What is being asked:
Reproduce every one of the items below word for word, line by line, leaving out the pictures.

• • • • • • •

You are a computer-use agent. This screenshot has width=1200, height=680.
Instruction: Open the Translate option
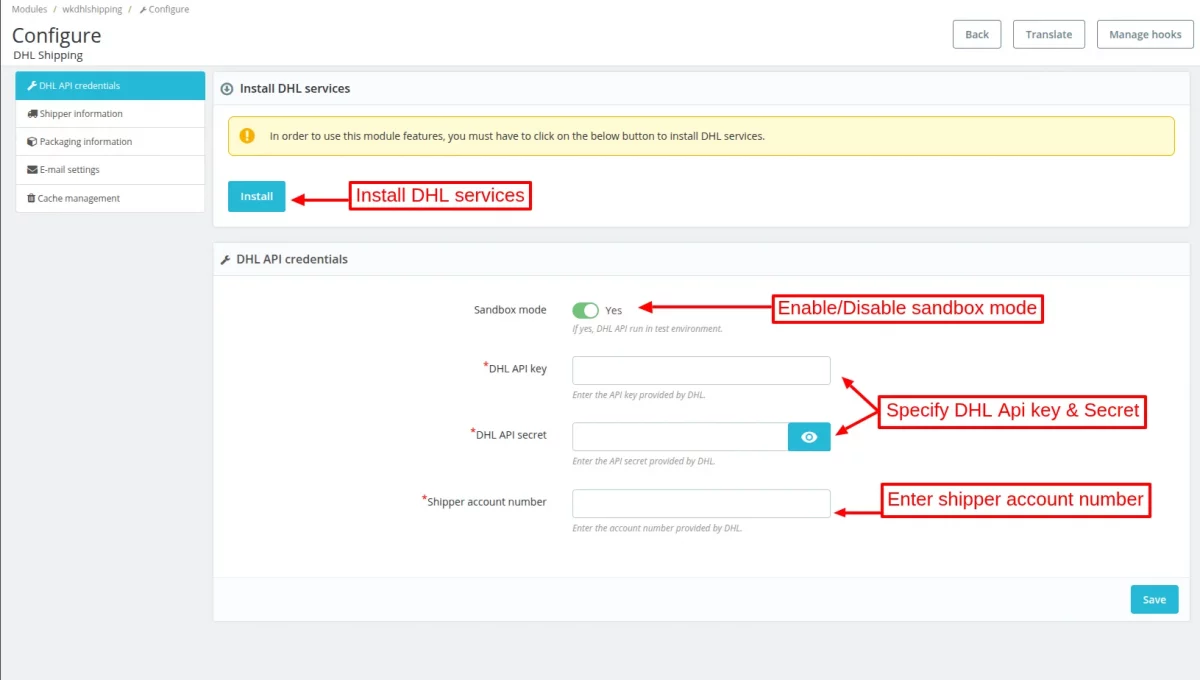click(1049, 34)
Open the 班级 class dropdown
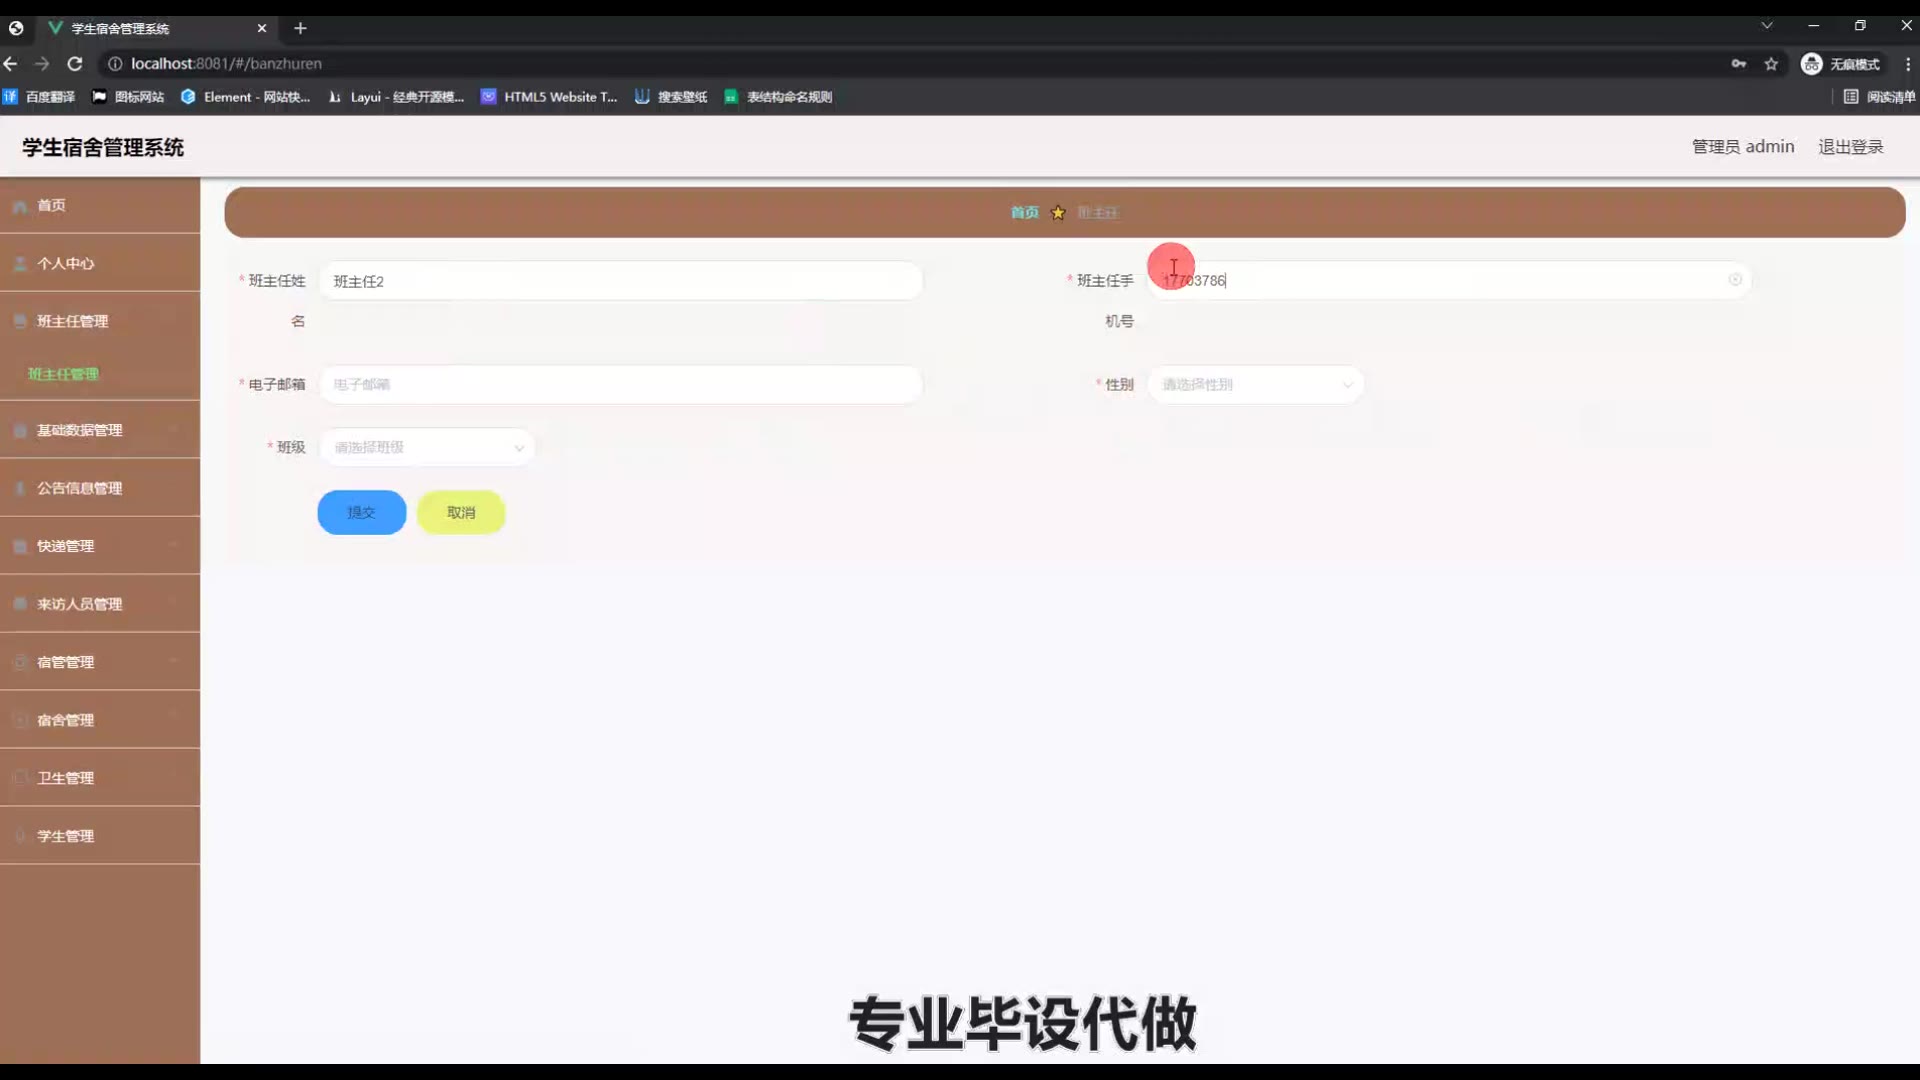The width and height of the screenshot is (1920, 1080). [x=427, y=448]
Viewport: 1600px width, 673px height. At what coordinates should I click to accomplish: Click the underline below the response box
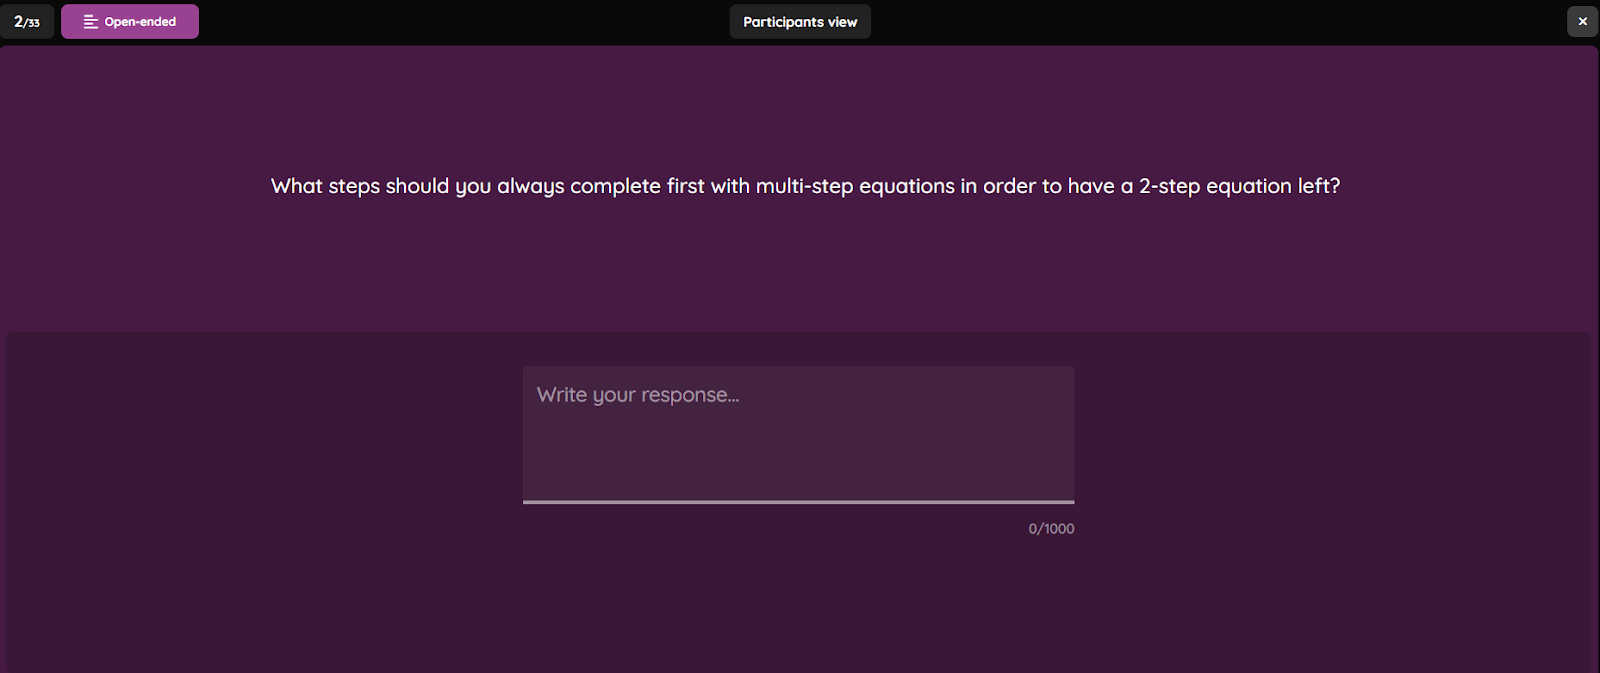click(x=798, y=502)
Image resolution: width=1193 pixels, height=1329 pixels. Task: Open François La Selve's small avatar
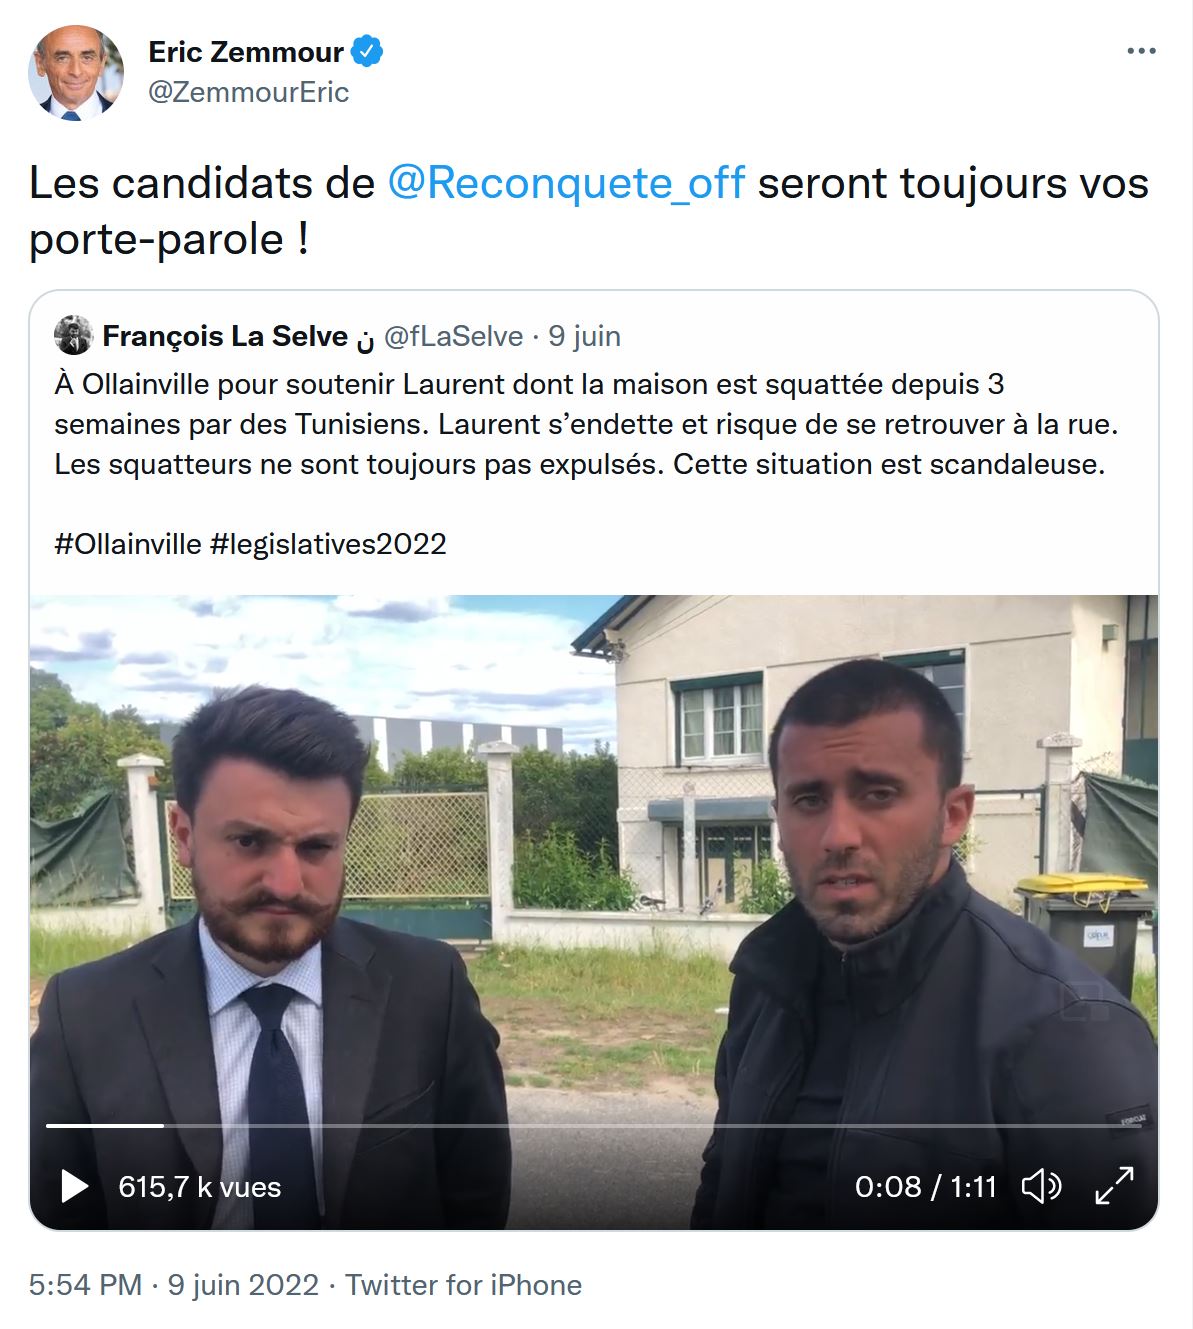point(73,336)
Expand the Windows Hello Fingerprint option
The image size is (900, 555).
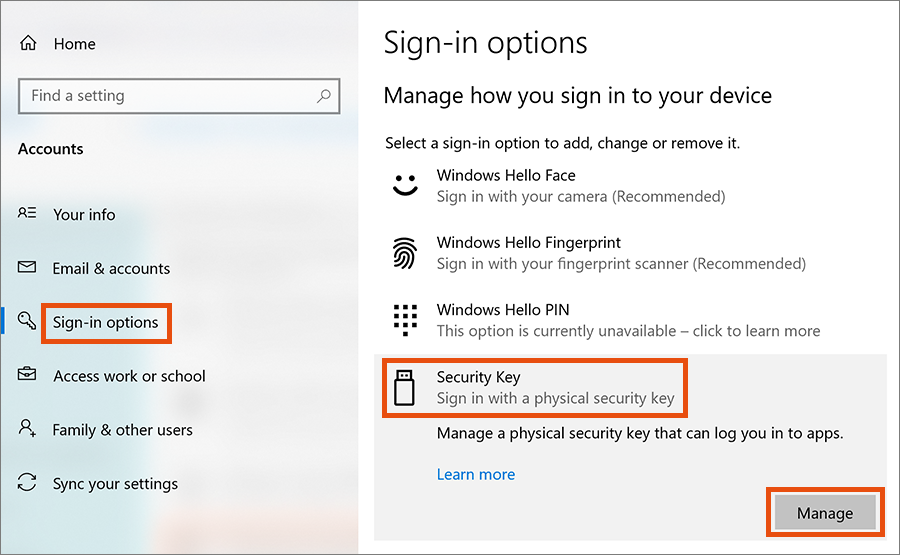click(x=620, y=253)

• • • • • • •

Complete response:
You are a computer-use agent. This screenshot has width=1200, height=680.
Instruction: Open the Translate option
click(1049, 34)
Open the 班级 class dropdown
The width and height of the screenshot is (1920, 1080). [x=427, y=448]
Viewport: 1600px width, 673px height. At what coordinates should I click to accomplish: Click the underline below the response box
click(x=798, y=502)
Image resolution: width=1193 pixels, height=1329 pixels. Task: Open François La Selve's small avatar
point(73,336)
Expand the Windows Hello Fingerprint option
The image size is (900, 555).
click(x=620, y=253)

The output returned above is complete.